First: As you say the behaviour of your d is totally normal for AN and she cannot see that she is ill and needs help. It is normal that they don´t want to talk about it, see no friends, hate you and don´t want to change anything. That is part of the disease and part of the problem.

So what you have to do is break that behaviour and require that she needs to change that behaviour. Easier said than done, I know. The problem is with this young adults we think they must be able to get that on their own. But she cannot do this. She needs your help.
So first of all, please see that you are not helpless. She is 16/17, but not legally adult and not independent. You have a lot of power. She lives in your house, you pay for food, for school, for iphone and car. So you need to make some contract with her: if you want to take the car, you need to finish this meal first, for example.
You need to get in charge for meals and plate her food and she has to eat it. No exeptions. Your house, your rules. This sounds hard, but that is the only language ED is understanding. Try to seperate your d from the ED, that makes it easier. You need to do that quickly because when she is legally adult it will get much harder. She must learn that there is no way not to eat.

Every ED behaviour must have consequences, good behaviour incentives.
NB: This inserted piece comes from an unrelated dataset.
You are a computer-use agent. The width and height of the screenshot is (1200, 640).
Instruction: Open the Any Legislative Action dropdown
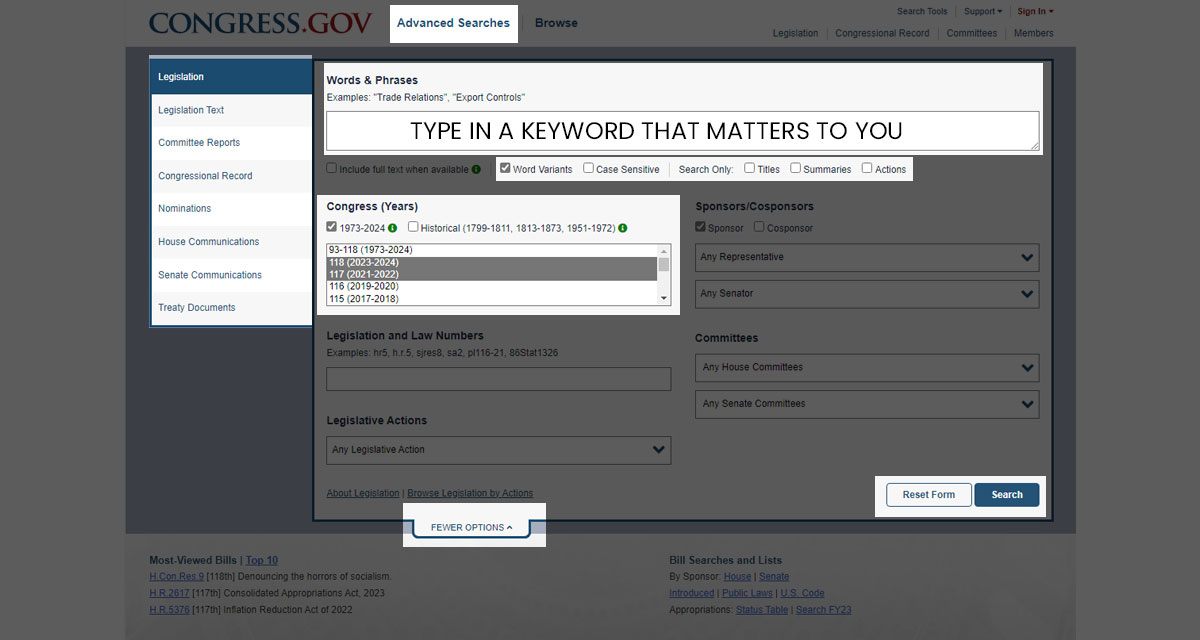(x=498, y=450)
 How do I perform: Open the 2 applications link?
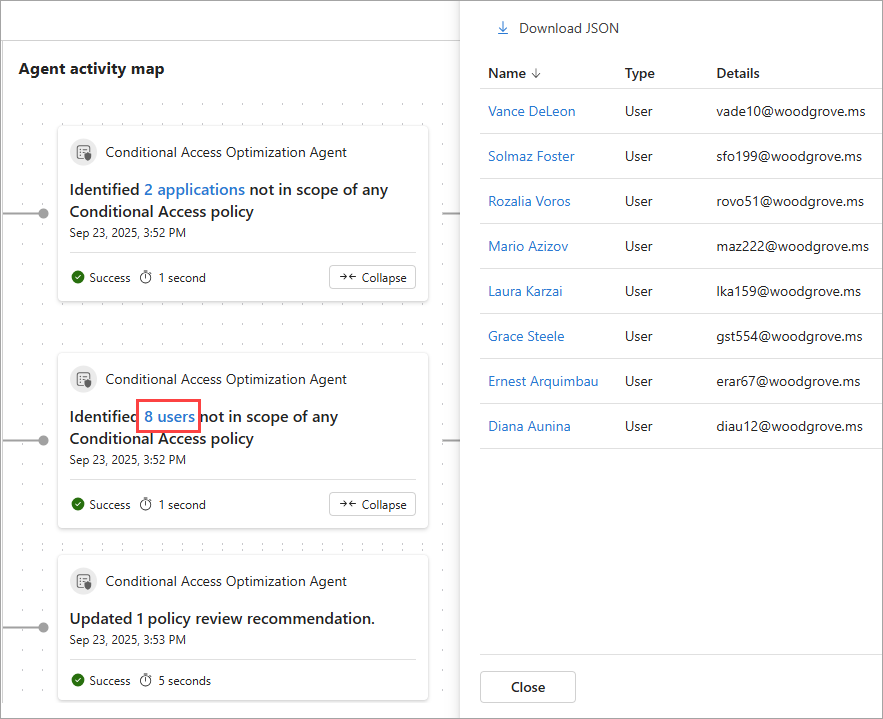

Think about what she liked to do before ED and what incentives you can set. Make a plan. If she skips an appointment, get a new one for the next day. She must see that appointments are not negotiable. Same with weighings.

2% percentile is no healthy weight at all. She is at the edge to be underweight and that is not o.k. Think about changing the GP if he doesn´t support you with weight gain. Get college and gym into the boat. She should not exercise with this low weight.

What you tell us about her character I can tell you that is the typical ED character. Perfectionistic, anxious, rule-bounded...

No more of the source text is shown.